§ WORK INSTRUCTIONS
1. Return the passage of the article on the Biggest Loser trainers' diet pills from "Biggest Loser Trainers" to "dangerous — weight-loss supplements.", copied word for word.
2. In the article on the Biggest Loser trainers' diet pills, what are the names of the two standalone websites the trainers use to sell their supplements?

§ TEXT BLOCK

------------------------------------------------------------------------

Biggest Loser Trainers Publicly Promote Diet And Exercise, Quietly Endorse Unproven Weight Loss Pills

www.dietsinreview.com

NBC’s Biggest Loser, which has helped 14 seasons of contestants lose enormous amounts of weight through intensive diet and exercise, will crown this season’s winner on Monday. But though the show itself advocates substance-free weight loss, its most prominent trainers are endorsing unproven — and potentially dangerous — weight-loss supplements.

Bob Harper and Jillian Michaels, two of the three trainers on the show, each have their own line of diet pills, despite their firm public commitment to losing weight through diet and exercise alone. They promote and sell their supplements independently — they aren’t mentioned on NBC.com or sold in the Biggest Loser store or their own personal websites. Both trainers have created standalone sites — jillianweightloss.com and bobharpersupplements.com — to sell their supplements. By taking this under-the-radar path with their diet pills, the trainers are using the fame and trust they’ve gained from their time on the Biggest Loser to market weight loss supplements to a consumer base eager for a quick fix that “really works.”

There is little proof that either pill “really works” at all. Michaels has faced four different lawsuits from consumers claiming her supplements either didn’t work or were dangerous. All four suits were dismissed, and it wasn’t clear whether the ingredients singled out in one lawsuit — Chinese rhubarb, Irish moss powder and uva-ursi — posed a major risk to consumers. But Lynn Willis, professor emeritus of pharmacology at Indiana University, says that Michaels’ Total Body Detox and Cleanse supplement is ineffective:

“This product is an absurdity,” says Willis. “It’s completely bogus that this would detoxify the gut. Someone takes a laxative and they lose two pounds of water weight, but it will come right back.”

Adriane Fugh-Berman, associate professor at Georgetown University, agrees:

“Supplements like this are laxatives and diuretics, and they don’t have any place in a rational weight loss regimen because they can dehydrate people and leave them short of electrolytes,” [she] says. “And supplements have side effects.”

------------------------------------------------------------------------

§ DATA PROVIDED
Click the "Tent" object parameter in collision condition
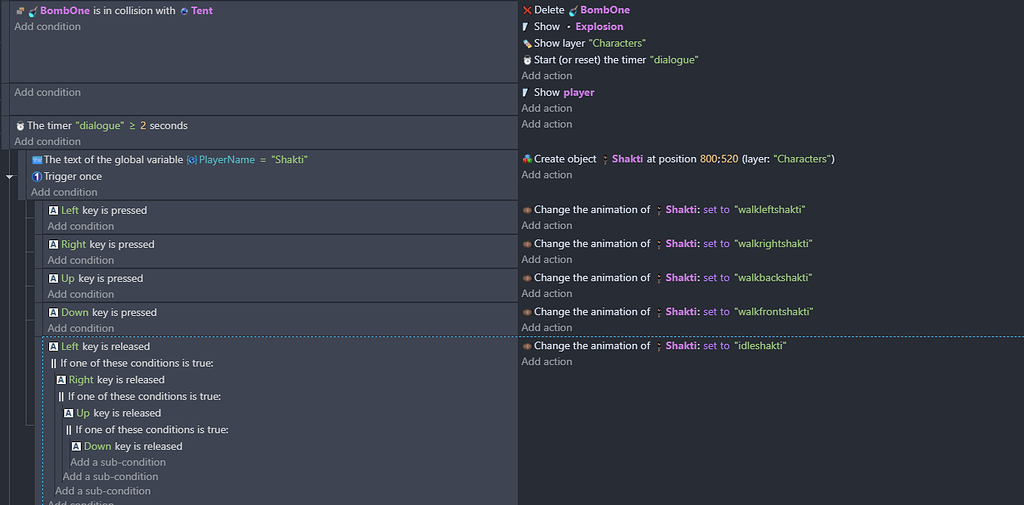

------------------------------------------------------------------------

§ ANSWER LIST
1.
Biggest Loser Trainers Publicly Promote Diet And Exercise, Quietly Endorse Unproven Weight Loss Pills

www.dietsinreview.com

NBC’s Biggest Loser, which has helped 14 seasons of contestants lose enormous amounts of weight through intensive diet and exercise, will crown this season’s winner on Monday. But though the show itself advocates substance-free weight loss, its most prominent trainers are endorsing unproven — and potentially dangerous — weight-loss supplements.

2. jillianweightloss.com and bobharpersupplements.com